Chi esercita violenza sulle donne, in qualsiasi modo, vuole mantenere e approfondire le disuguaglianze che ancora esistono nel rapporto tra i sessi.
La violenza sulle donne è un fenomeno e questo significa che può colpire donne di ogni estrazione e provenienza, manifestandosi in modi diversi come la violenza fisica, psicologica, sessuale, economica e lo stalking, all'interno della famiglia, nei luoghi di lavoro o online.

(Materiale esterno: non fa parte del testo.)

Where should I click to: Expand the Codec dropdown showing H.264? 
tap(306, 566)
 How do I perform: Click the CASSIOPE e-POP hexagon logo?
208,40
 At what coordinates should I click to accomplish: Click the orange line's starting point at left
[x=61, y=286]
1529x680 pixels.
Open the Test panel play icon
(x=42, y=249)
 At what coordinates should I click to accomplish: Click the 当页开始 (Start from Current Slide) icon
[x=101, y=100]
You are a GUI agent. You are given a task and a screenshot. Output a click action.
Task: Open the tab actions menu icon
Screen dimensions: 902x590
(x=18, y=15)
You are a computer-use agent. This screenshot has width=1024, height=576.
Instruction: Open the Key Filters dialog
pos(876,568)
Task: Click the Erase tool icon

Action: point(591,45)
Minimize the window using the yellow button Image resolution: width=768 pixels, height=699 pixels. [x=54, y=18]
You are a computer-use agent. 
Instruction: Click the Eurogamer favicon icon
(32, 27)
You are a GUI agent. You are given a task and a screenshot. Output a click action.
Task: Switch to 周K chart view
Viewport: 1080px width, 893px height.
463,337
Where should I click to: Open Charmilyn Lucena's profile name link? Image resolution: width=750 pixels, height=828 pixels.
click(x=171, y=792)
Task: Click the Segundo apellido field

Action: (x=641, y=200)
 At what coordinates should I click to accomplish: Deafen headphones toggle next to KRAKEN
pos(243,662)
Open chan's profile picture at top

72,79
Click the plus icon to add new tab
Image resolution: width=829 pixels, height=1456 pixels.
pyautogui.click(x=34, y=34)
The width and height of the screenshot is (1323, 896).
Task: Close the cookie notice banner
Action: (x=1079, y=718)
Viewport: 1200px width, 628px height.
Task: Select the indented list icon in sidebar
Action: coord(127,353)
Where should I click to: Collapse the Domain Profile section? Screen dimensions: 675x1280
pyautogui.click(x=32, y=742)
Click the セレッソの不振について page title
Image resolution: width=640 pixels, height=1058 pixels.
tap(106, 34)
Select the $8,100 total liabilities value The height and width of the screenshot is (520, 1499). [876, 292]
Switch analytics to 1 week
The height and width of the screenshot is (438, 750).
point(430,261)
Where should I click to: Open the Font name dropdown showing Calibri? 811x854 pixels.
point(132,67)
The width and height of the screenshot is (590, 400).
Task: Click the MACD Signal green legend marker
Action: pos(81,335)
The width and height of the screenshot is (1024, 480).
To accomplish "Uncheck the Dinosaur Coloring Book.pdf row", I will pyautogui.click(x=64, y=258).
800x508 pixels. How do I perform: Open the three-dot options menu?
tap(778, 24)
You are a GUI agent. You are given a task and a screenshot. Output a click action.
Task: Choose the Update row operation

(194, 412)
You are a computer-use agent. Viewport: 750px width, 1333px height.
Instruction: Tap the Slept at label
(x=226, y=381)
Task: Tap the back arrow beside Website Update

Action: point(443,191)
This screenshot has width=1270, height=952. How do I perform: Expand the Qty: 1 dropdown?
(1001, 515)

Crediamo fermamente che si debbano rafforzare e diffondere pratiche culturali contro le disparità di genere che includono l'educazione contro gli stereotipi, la promozione della parità retributiva, la garanzia di pari opportunità di carriera e l'eliminazione della violenza di genere e l'adozione di politiche di "tolleranza zero" e la creazione di presidi sicuri; per questo ci battiamo per potenziare i “consultori” e la loro funzione socio-sanitaria educativa per le giovani generazioni psicologica di tutele e contrasto ad ogni tipo di violenza.
E ancora vogliamo costruire città più accoglienti luoghi più umani dove anche gli anziani non siano considerati scarti, o pazienti senza anima e senza storia, ma possano riappropriarsi del ruolo di testimoni del percorso umano, custodi di conoscenza.